Every one of these meetings “was very powerful,” Mullin commented, noting that physicians at FDA said that they had never heard these perspectives and that reviewers found that patient comments helpful in assessing the risks and benefits of a new therapy. And even though patients did not advocate for any particular therapies, they discussed the impact of available treatments and where new therapy could have an impact, a process that supported the development of new treatments for sickle cell disease complications.
To further improve the PFDD process, FDA has issued a series of guidance documents to advance the reliability of PFDD tools and methods. Two final guidances address how to collect comprehensive and representative input from patients and caregivers3 and how to assess which aspects of disease burden and treatment are most important to patients.4 A third draft guidance outlines processes for selecting, developing, or modifying clinical outcome assessments.5 Still to come is a fourth guidance on incorporating clinical outcome assessments into endpoints to support regulatory decision-making. These advisories aim to encourage manufacturers and researchers to utilize high-quality methods for collecting patient experience information that will be useful in regulatory decisions—and to move away from multiple differing efforts for developing clinical assessment measures and tools that repeat the PFDD process with every manufacturer.

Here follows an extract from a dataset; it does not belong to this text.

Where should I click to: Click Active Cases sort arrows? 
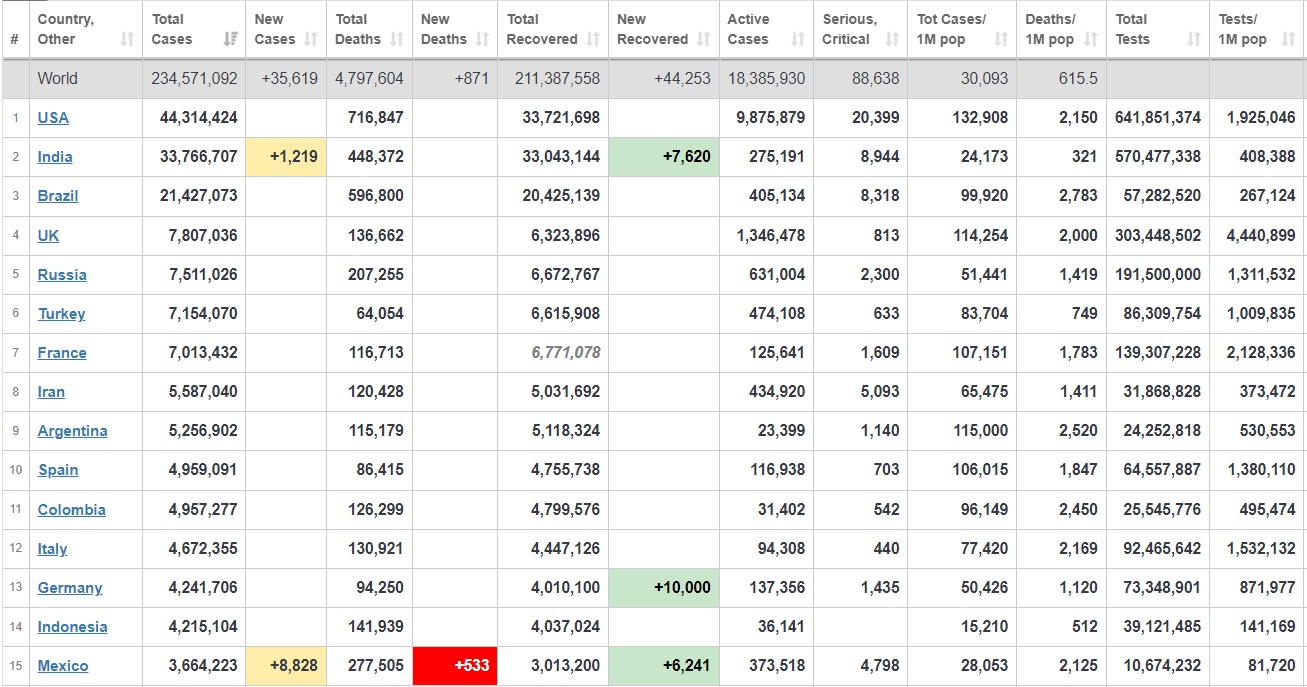(798, 40)
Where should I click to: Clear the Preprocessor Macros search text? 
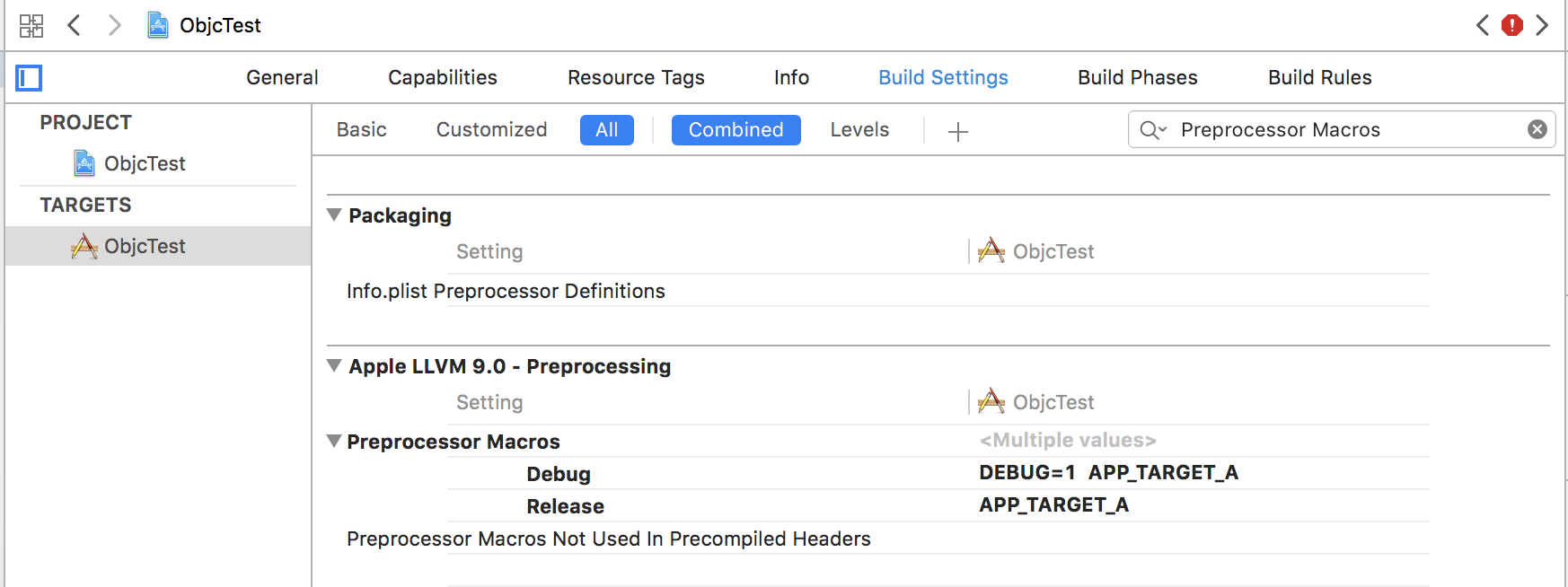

In looking to the future, Mullin envisions some kind of “national catalog” of standard core clinical outcomes and assessments based on patient perspectives. This would provide reliable measures of clinical outcomes for disease areas that are meaningful to patients and could gain support from FDA’s Standard Core Clinical Outcome Assessments Grant Program. The overarching aim is to ensure that clinical trial protocols are reasonable and accessible for patients and that clinical outcome assessment measures compare things that people care about.